Reproduce the match report below word for word, from its headline through its final sentence.

• _SOURCE_:
────────────────────
Ilkay Gündogan double inspires Manchester City as third straight title moves nearer

Erling Haaland scores 52nd goal of the season as Pep Guardiola’s side pile more pressure on Toffees

Erling Haaland scores Manchester City's second goal during the Premier League match against Everton at  Goodison Park. Photograph: Clive Brunskill/Getty Images
Erling Haaland scores Manchester City's second goal during the Premier League match against Everton at Goodison Park. Photograph: Clive Brunskill/Getty Images

Everton 0 Manchester City 3

And to think a trip to Goodison Park in the midst of a Champions League semi-final was considered the most awkward assignment of what remains of Manchester City’s run-in. The notion, and Everton, were dismissed with almost contemptuous ease as another decisive contribution from Ilkay Gündogan and another goal from Erling Haaland took Pep Guardiola’s team closer to a third successive Premier League title.
────────────────────
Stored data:
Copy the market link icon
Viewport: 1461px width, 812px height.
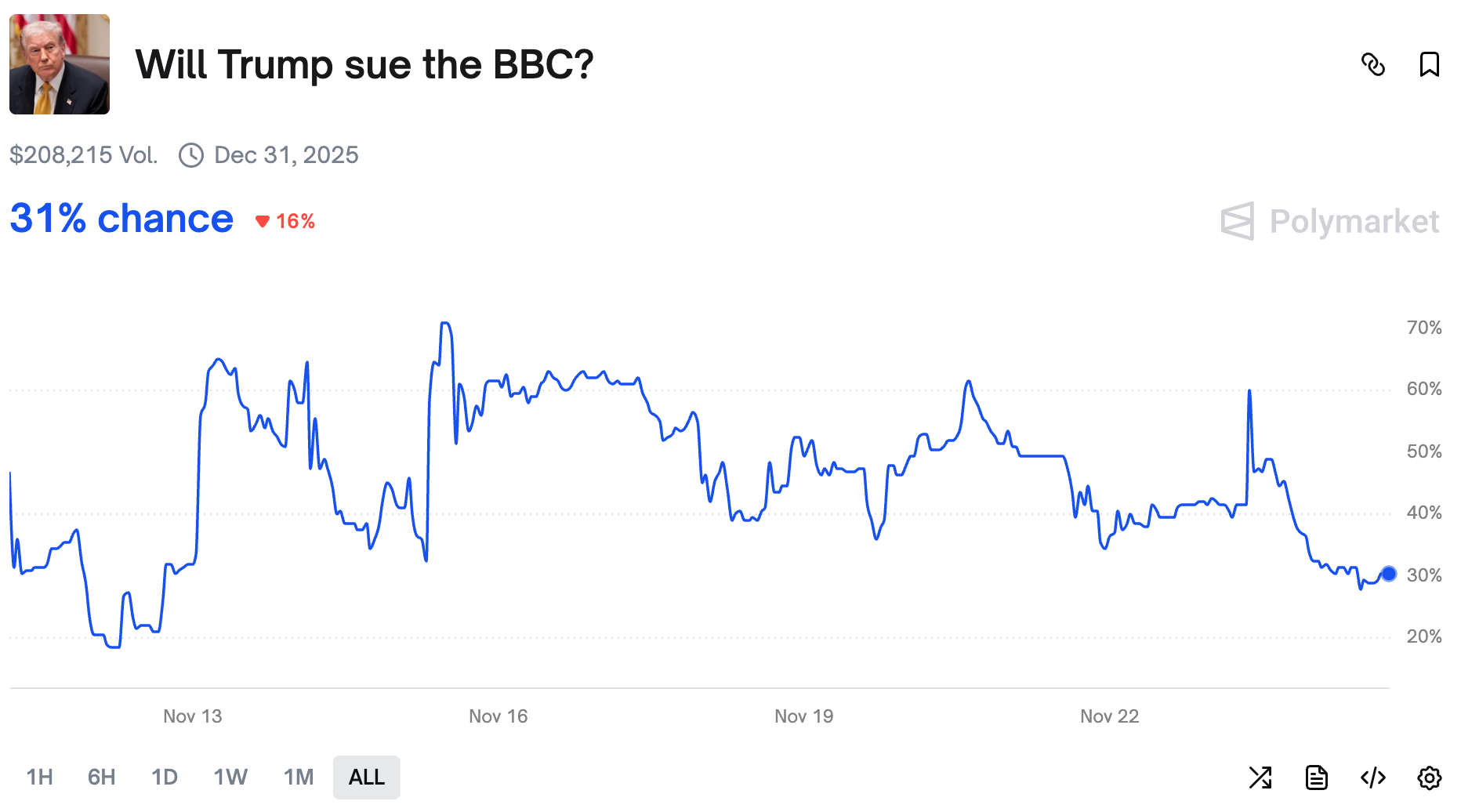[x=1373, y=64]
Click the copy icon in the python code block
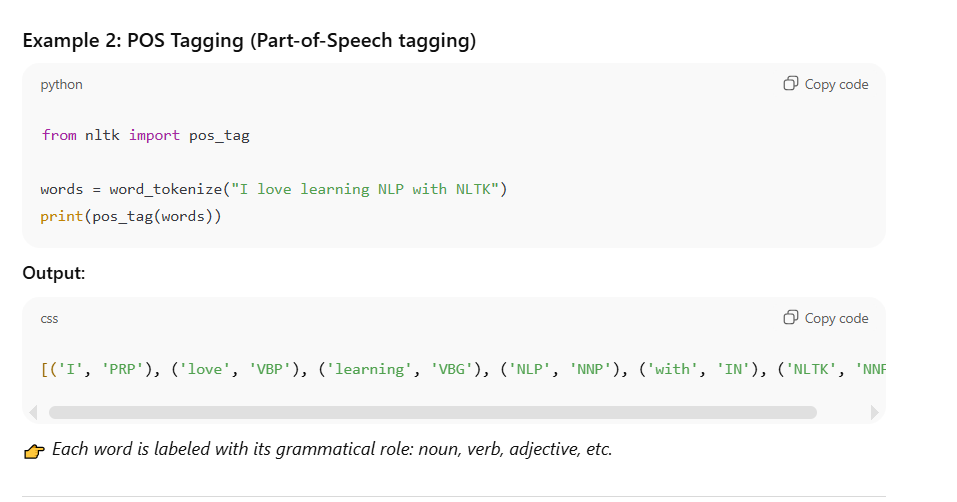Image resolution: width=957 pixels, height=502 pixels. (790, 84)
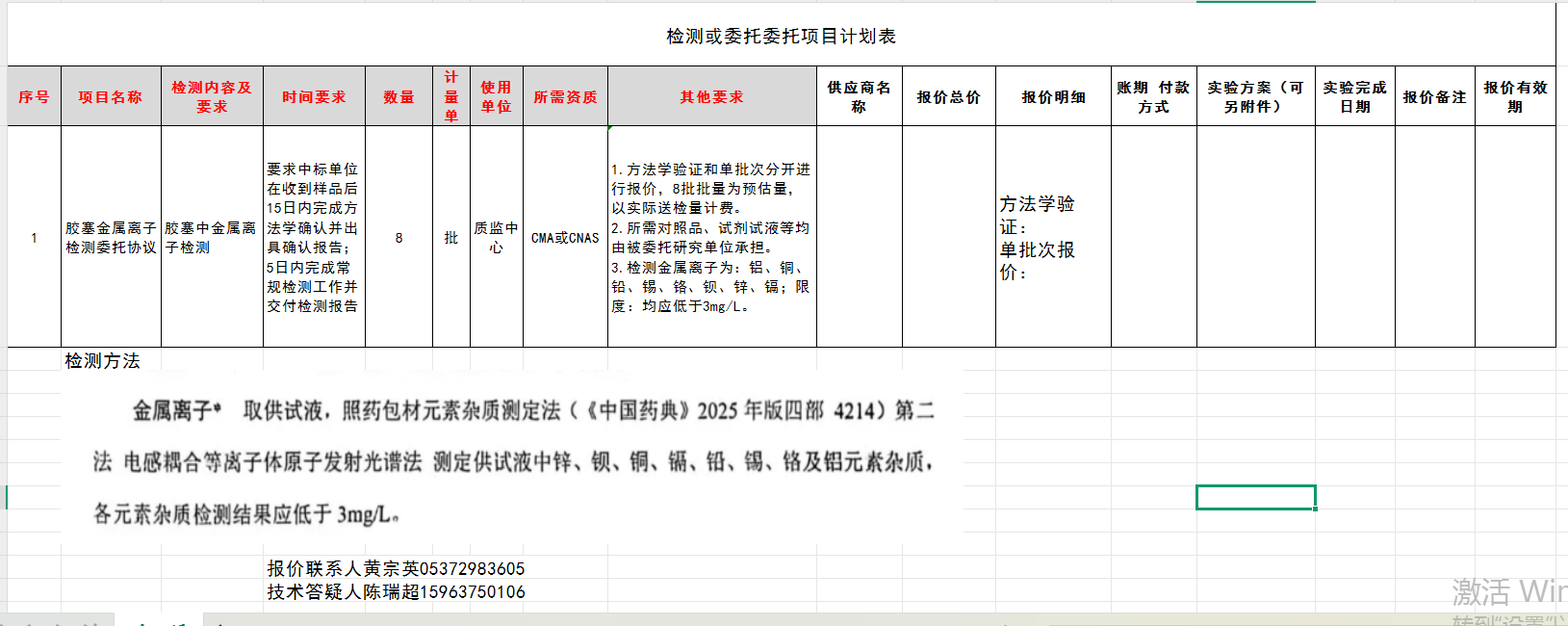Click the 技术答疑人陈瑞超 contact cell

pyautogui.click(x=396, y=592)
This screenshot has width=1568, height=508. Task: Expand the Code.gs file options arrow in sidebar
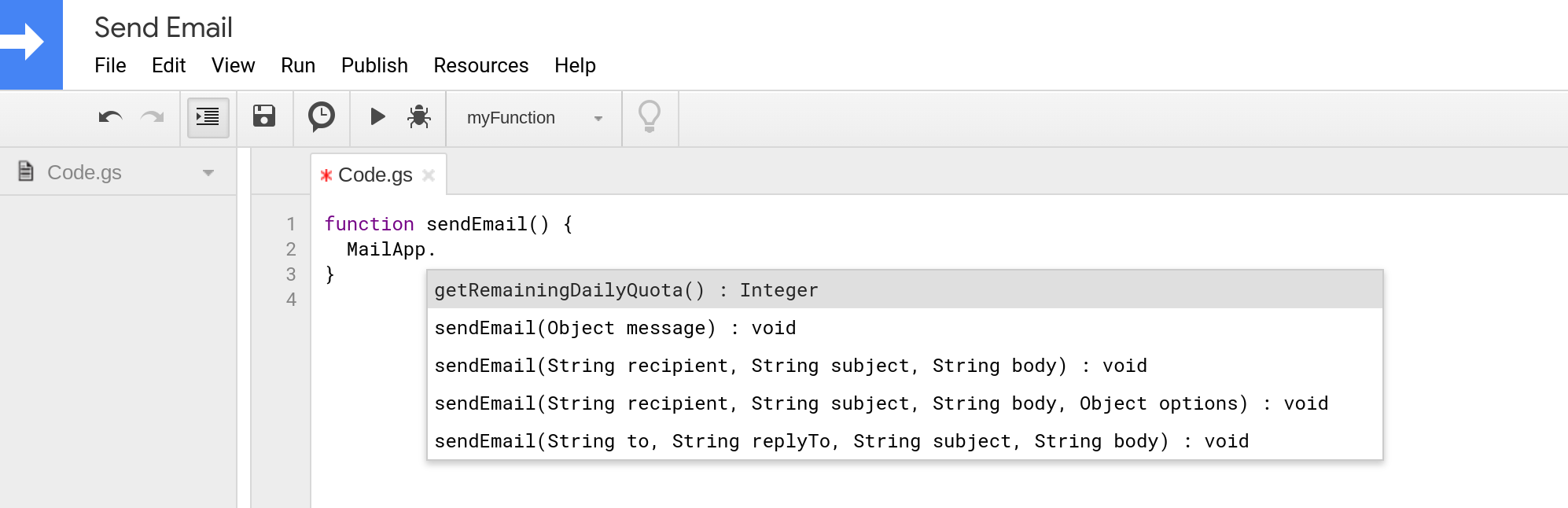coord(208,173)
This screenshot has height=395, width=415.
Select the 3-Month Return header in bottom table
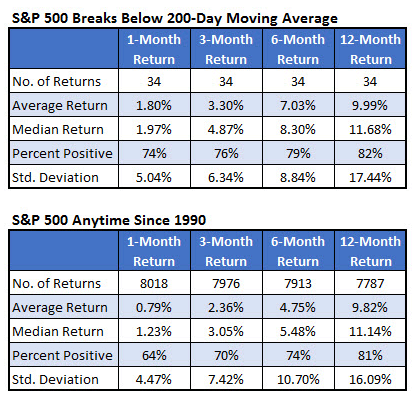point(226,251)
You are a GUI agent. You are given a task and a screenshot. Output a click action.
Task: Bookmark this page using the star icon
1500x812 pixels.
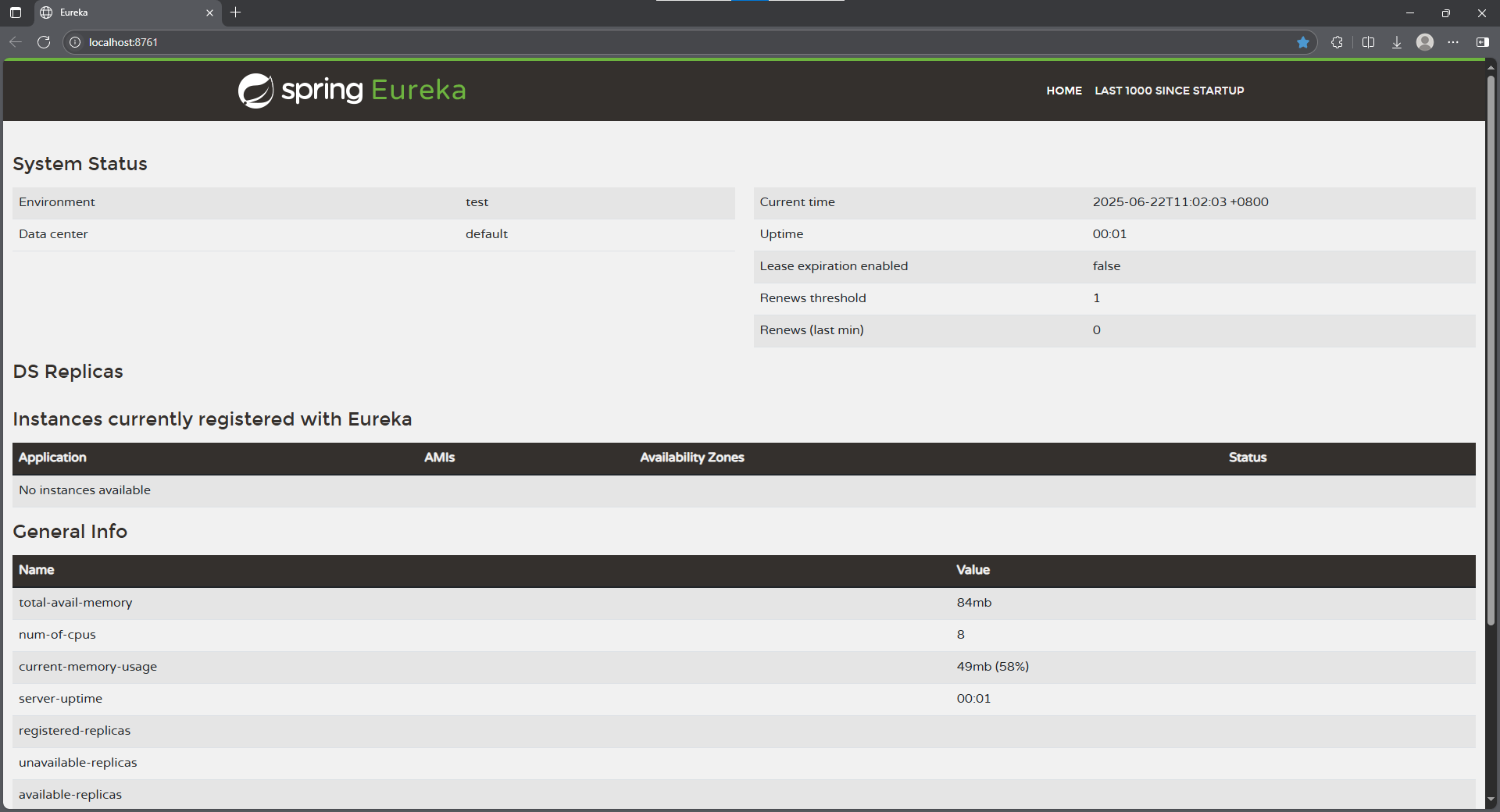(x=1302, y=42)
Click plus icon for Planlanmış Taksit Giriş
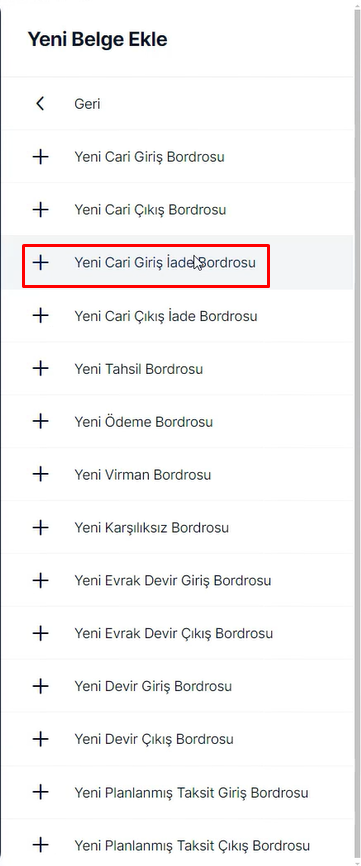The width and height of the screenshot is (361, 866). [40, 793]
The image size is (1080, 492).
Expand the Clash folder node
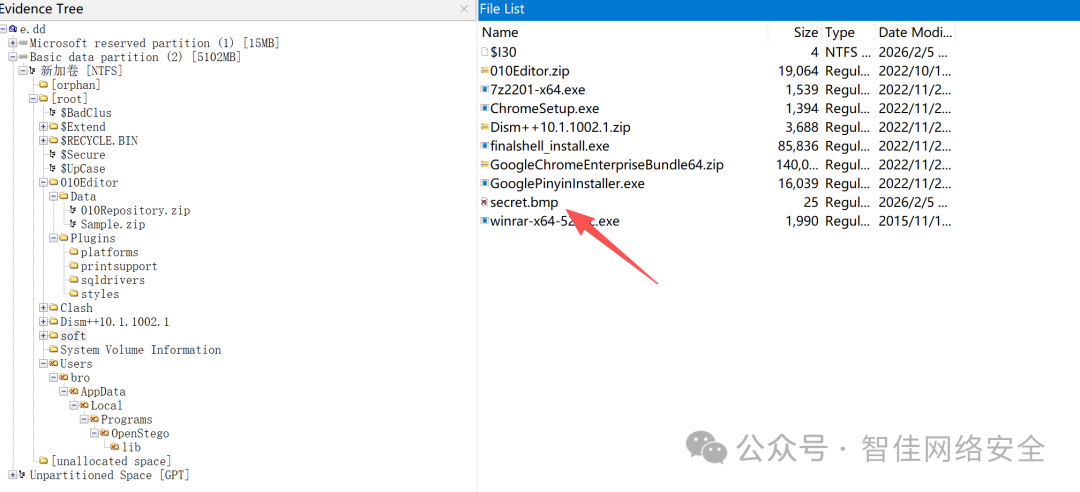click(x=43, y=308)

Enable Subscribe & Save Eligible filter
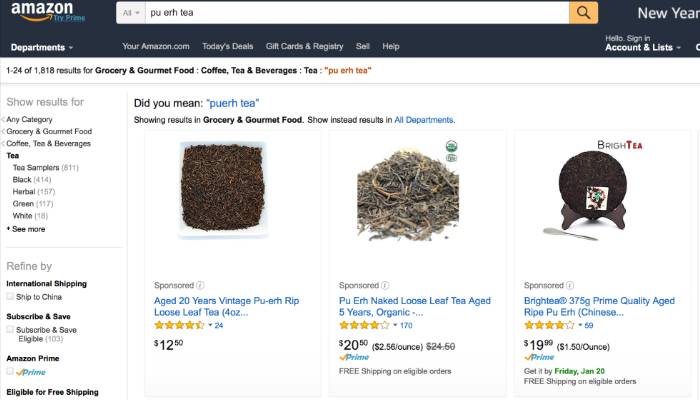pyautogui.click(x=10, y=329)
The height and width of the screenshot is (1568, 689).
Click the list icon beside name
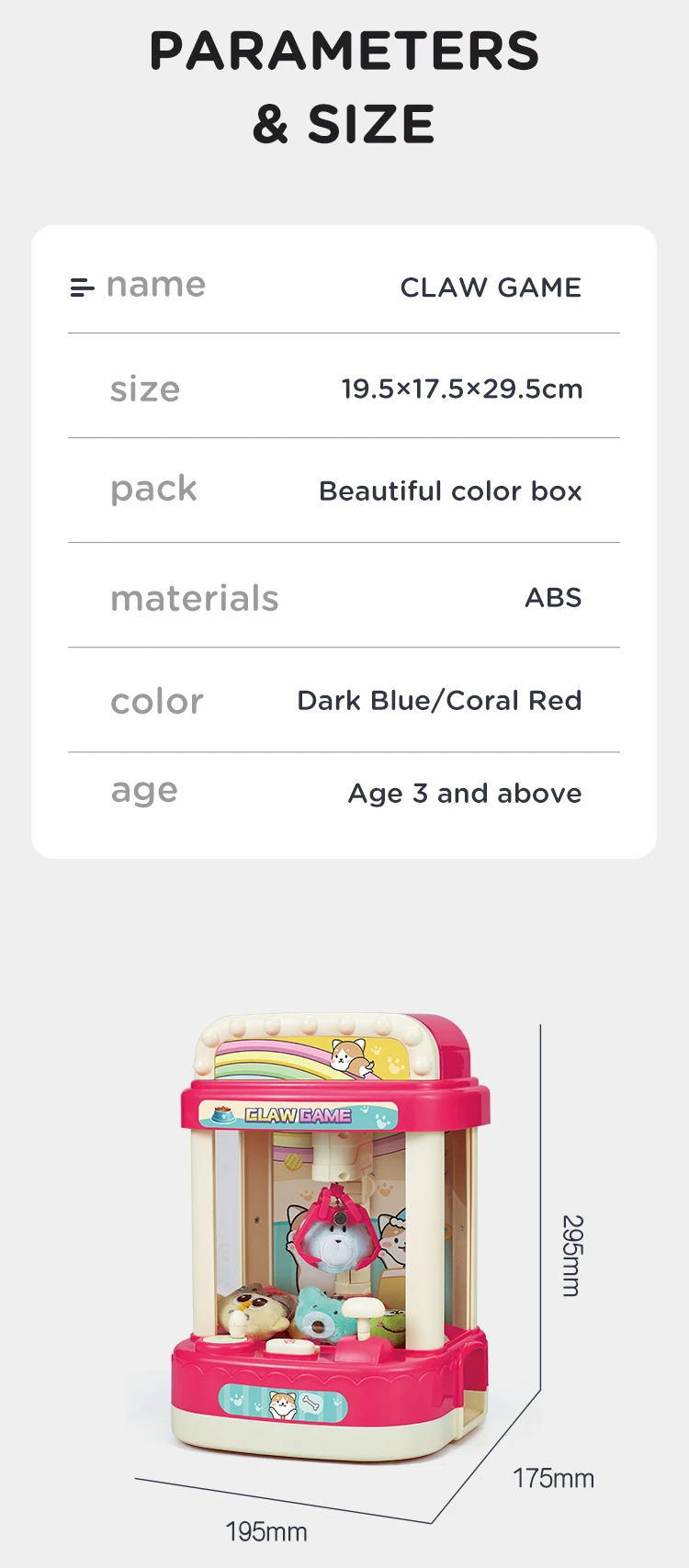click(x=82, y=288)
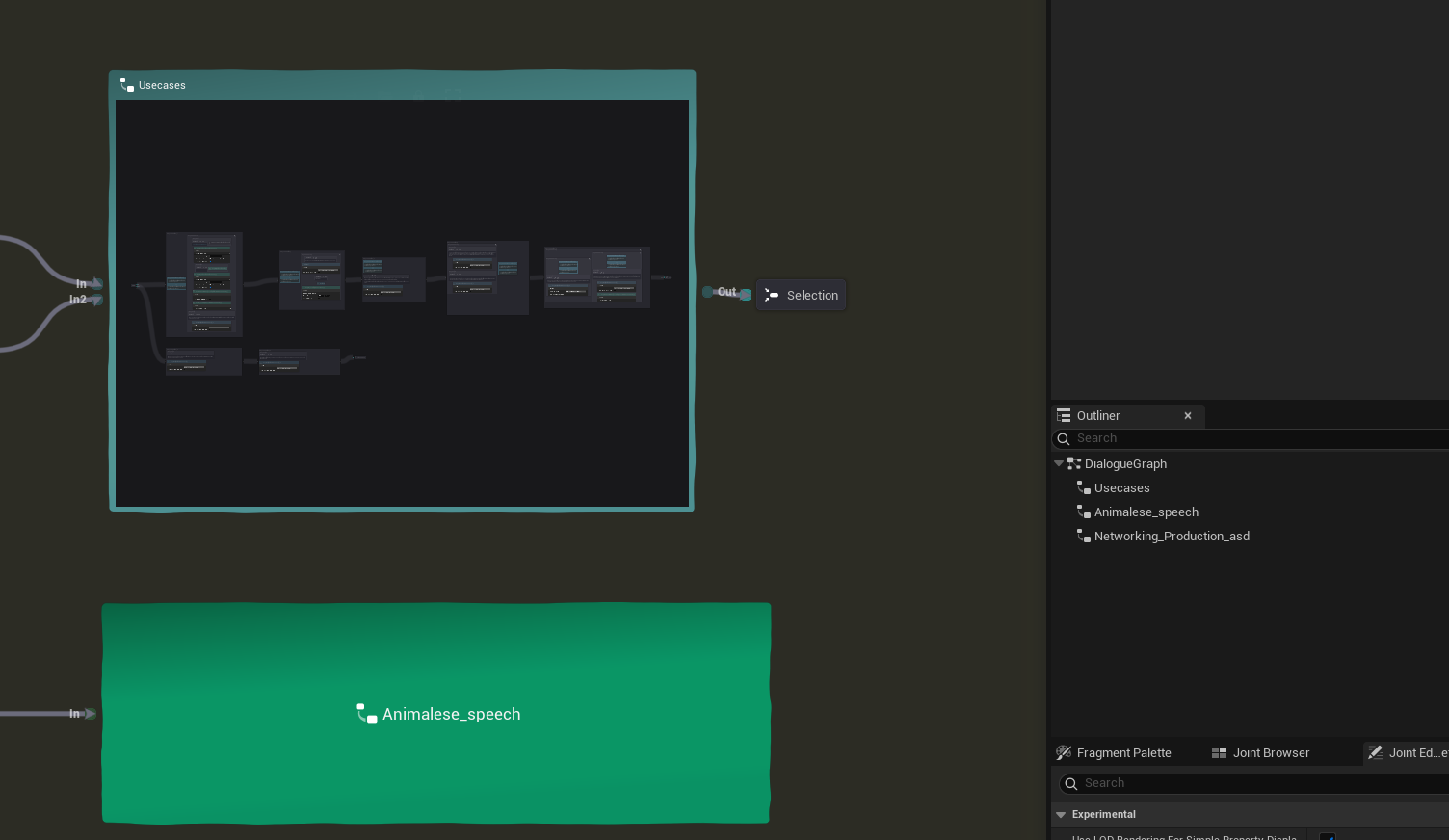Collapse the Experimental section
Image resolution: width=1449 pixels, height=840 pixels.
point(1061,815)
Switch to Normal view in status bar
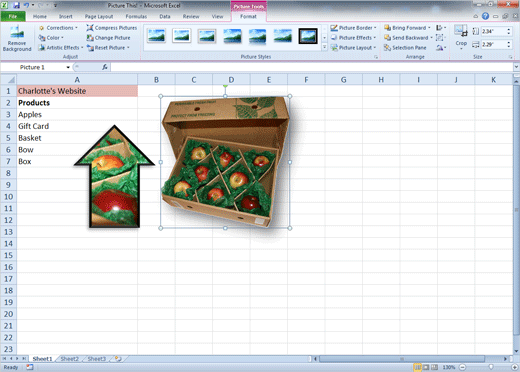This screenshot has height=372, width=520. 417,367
────────────────────
• _SOLUTION FOR THIS TASK_:
Ilkay Gündogan double inspires Manchester City as third straight title moves nearer

Erling Haaland scores 52nd goal of the season as Pep Guardiola’s side pile more pressure on Toffees

Erling Haaland scores Manchester City's second goal during the Premier League match against Everton at  Goodison Park. Photograph: Clive Brunskill/Getty Images
Erling Haaland scores Manchester City's second goal during the Premier League match against Everton at Goodison Park. Photograph: Clive Brunskill/Getty Images

Everton 0 Manchester City 3

And to think a trip to Goodison Park in the midst of a Champions League semi-final was considered the most awkward assignment of what remains of Manchester City’s run-in. The notion, and Everton, were dismissed with almost contemptuous ease as another decisive contribution from Ilkay Gündogan and another goal from Erling Haaland took Pep Guardiola’s team closer to a third successive Premier League title.